En 2004, l’espoir a retrouvé force et vigueur : les français ont adressé un message fort au gouvernement et au chef de l’État : leur politique a été sanctionnée. Il est vrai que depuis deux ans, ce gouvernement démantèle les fondements mêmes de la cohésion sociale : l’égalité devant l’impôt, les soins, le service public. Il incarne une soumission pure et simple aux lois de la mondialisation libérale.

Raffarin et Sarkozy mènent une politique fiscale inégalitaire en multipliant les cadeaux aux foyers les plus aisés et aux entreprises : emplois à domicile, successions, suppression du prêt à taux zéro, baisse de l’impôt sur les sociétés, gel de la taxe professionnelle…

Après les trois belles victoires électorales (régionales, cantonales et européennes), alors que la gauche progresse au Sénat, nous sommes à un nouveau tournant de notre histoire. Le Parti Socialiste est porteur d’une formidable attente et d’une immense espérance au sein du peuple de gauche. La démarche de François Hollande est ainsi justement récompensée. Je souhaite le saluer pour son action à la tête de notre parti et notamment depuis notre terrible échec de 2002.

Le Parti Socialiste a une longue histoire, alternance de succès et de crises. Nous sommes fiers de cette histoire dont nous allons fêter le centenaire en 2005. Je crois toujours que le socialisme est réformiste et qu’être socialiste aujourd’hui, cela signifie changer le libéralisme de l’intérieur en le rendant plus juste, en lui imposant des règles et des lois.

« Gouverner, c’est choisir » disait Mendès-France. Si nous souhaitons revenir aux affaires, il nous faudra faire des choix et les assumer. Réaffirmer la tradition de la social-démocratie à la française en prenant le risque de la gestion. Car les français ne sont pas dupes et attendent qu’on leur parle vrai. Or la vérité, c’est que le fonctionnement de l’État - providence ne répond plus aux nécessités du temps. Pour sauver l’État, il faut le réformer.

Cela signifie-t’il le renoncement à changer la vie, à rendre la société plus juste et à renforcer le contrat social ? Bien au contraire. Le combat continue pour renverser le cours des choses, surtout quand celui-ci est à la fois injuste, inefficace et dangereux.

Le débat sur l’adoption du futur traité constitutionnel est un enjeu pour la gauche.
Ainsi, le projet que nous aurons à préparer pour 2007 ne sera pas identique selon le choix qui aura été fait de ratifier ou non le texte européen. Nous menons un débat public qui débouchera sur l’organisation d’un référendum interne en décembre. 

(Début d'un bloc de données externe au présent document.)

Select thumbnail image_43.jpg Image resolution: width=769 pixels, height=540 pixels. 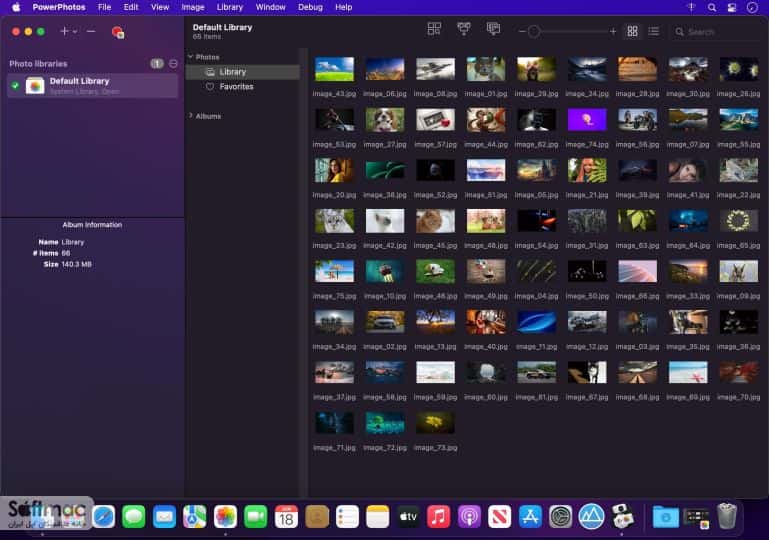pos(334,69)
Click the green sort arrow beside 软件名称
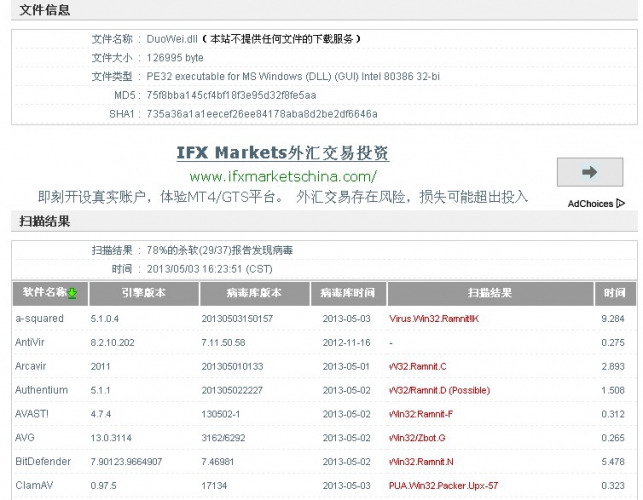This screenshot has height=500, width=643. tap(72, 294)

Tous les socialistes souhaitent que la construction européenne aille plus loin que ne le propose le traité constitutionnel. L’Europe que nous voulons a besoin de perspectives nouvelles. Certains pensent que la meilleure manière d’ouvrir ces perspectives est de refuser le projet de traité au risque d’ouvrir une crise. Ce saut dans l’inconnu est lourd de menaces : comment cette crise pourrait-elle déboucher demain sur des avancées?

A mon sens, quelles conséquences catastrophiques pour nous socialistes, qui nous retrouverions durablement placés sur les scènes nationale et européenne dans le rôle des eurosceptiques.

Réalisons bien que le choix que nous allons faire ne concerne pas seulement les socialistes français mais l’ensemble de l’Europe. Aujourd’hui, l’ensemble des partis socialistes européens soutient le traité constitutionnel, … sauf le PS de Malte ! On ne peut pas dire : soit l’Europe sera française, soit elle ne sera pas.

Je souhaite à chacun de se déterminer dans la sérénité, en conscience et en responsabilité. C’est le sens de ma réflexion personnelle qui engage le responsable politique que je suis, mais pas l’ensemble de la Fédération.
Je veillerai avec le bureau fédéral à organiser l’expression des différentes sensibilités.

Je pense qu’il nous faut savoir :
  • garder notre unité pour affronter nos adversaires politiques.
  • dépasser les ambitions personnelles.
  • ne pas décevoir celles et ceux qui nous ont accordé leur confiance en 2004 afin de nous conduire vers l’alternance en 2007.

Enfin, 4 autres raisons m’amènent à répondre OUI :
1)    Le traité présente des avancées :

Pour la première fois, un texte européen ne cantonne pas la construction de l’union à l’économie.

L’Europe politique, avec l’affirmation des droits du citoyen européen, notamment de la démocratie participative avec le droit de pétition citoyenne, le renforcement des pouvoirs du Parlement européen et l’extension des décisions à la majorité qualifiée. Ces éléments établissent les fondations d’une véritable démocratie européenne.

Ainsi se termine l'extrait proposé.